La crisis financiera de APOS no ocurre en el vacío. Ocurre en un momento de tensión máxima entre el gobierno provincial de Ricardo Quintela y la administración nacional de Javier Milei, con la disputa por coparticipación federal como telón de fondo. Ocurre después del desguace del programa Remediar, que proveía medicamentos esenciales gratuitos al primer nivel de atención provincial. Ocurre en simultáneo con la crisis de cobertura de PAMI en el interior riojano. Y ocurre en una provincia donde el Estado es el principal empleador y APOS es, por ende, el principal sistema de cobertura sanitaria.

En ese cuadro, el déficit de APOS no es solo un problema contable. Es un problema político de primer orden que tiene nombre y apellido en cada uno de los 129.302 afiliados que dependen del sistema para acceder a la salud.

Lo que el informe no dice: las preguntas que siguen abiertas

Hay datos que el documento de APOS presenta, pero que abren interrogantes que el organismo no responde. ¿Cuál es el plan concreto de reforma estructural? ¿Está evaluando el gobierno provincial una actualización de alícuotas de aportes y contribuciones? ¿Existe alguna negociación con el nivel nacional para recuperar los fondos del programa Remediar? ¿Qué rol jugará —o debería jugar— FARMAPOS, la empresa farmacéutica estatal creada en 2020 precisamente para reducir los costos de medicamentos del sistema, en la ecuación de saneamiento?

El informe diagnostica con precisión. Lo que falta es el tratamiento. Y ese tratamiento, en una provincia con las restricciones fiscales de La Rioja, requerirá algo más que voluntad política: requerirá recursos genuinos, reformas estructurales y, probablemente, una negociación con el gobierno nacional que hoy, en el marco de la disputa política entre Quintela y Milei, parece más difícil que nunca.

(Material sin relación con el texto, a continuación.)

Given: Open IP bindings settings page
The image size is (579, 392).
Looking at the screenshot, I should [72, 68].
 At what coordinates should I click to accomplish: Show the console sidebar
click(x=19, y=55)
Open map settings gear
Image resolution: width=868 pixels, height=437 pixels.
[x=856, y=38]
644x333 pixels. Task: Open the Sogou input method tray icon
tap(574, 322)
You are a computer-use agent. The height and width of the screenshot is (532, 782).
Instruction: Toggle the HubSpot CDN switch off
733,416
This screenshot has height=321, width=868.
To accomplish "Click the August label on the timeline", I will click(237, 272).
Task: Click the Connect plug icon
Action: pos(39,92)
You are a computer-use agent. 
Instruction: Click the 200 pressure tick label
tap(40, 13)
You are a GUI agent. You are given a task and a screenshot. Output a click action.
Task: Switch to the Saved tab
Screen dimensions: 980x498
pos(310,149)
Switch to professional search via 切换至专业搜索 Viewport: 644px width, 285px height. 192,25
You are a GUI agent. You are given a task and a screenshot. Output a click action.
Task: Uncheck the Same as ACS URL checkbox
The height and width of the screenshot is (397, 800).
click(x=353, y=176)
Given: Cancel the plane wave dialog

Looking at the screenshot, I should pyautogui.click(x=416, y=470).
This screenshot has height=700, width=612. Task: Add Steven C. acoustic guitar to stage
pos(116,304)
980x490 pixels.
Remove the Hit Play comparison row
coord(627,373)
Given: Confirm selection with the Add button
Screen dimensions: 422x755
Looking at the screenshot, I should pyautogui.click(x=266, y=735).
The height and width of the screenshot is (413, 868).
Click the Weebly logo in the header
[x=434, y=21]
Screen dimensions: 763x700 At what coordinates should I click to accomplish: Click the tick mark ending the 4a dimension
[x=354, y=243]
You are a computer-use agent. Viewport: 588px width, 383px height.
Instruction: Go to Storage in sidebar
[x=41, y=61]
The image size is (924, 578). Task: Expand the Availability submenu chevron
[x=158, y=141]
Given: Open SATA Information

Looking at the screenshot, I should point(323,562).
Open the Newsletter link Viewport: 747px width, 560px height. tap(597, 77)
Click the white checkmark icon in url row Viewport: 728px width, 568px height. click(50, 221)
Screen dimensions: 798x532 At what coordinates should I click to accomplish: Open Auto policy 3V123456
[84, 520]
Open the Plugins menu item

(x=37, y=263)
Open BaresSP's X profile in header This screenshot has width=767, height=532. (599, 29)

Conclusión: la salud de La Rioja, en terapia intensiva fiscal

Los números de APOS cuentan una historia que va más allá de los balances. Cuentan la historia de un sistema de salud que crece en demanda pero no en recursos, que depende de transferencias políticas para mantenerse en pie y que, sin una reforma de fondo, está condenado a recortar lo que ningún sistema de salud debería recortar: prestaciones, cobertura y calidad de atención para los más vulnerables.

La Rioja tiene 129.302 personas que confían en que su obra social estará ahí cuando la necesiten. El informe que acaba de circular dentro del organismo dice, en términos técnicos pero con toda la crudeza de los números, que esa confianza está en riesgo.

El déficit no es un dato administrativo. Es una emergencia sanitaria que espera una respuesta política a la altura de su gravedad.

Fuente: Documento interno «Situación Económico-Financiera de APOS», Administración Provincial de Obra Social de La Rioja, 2025.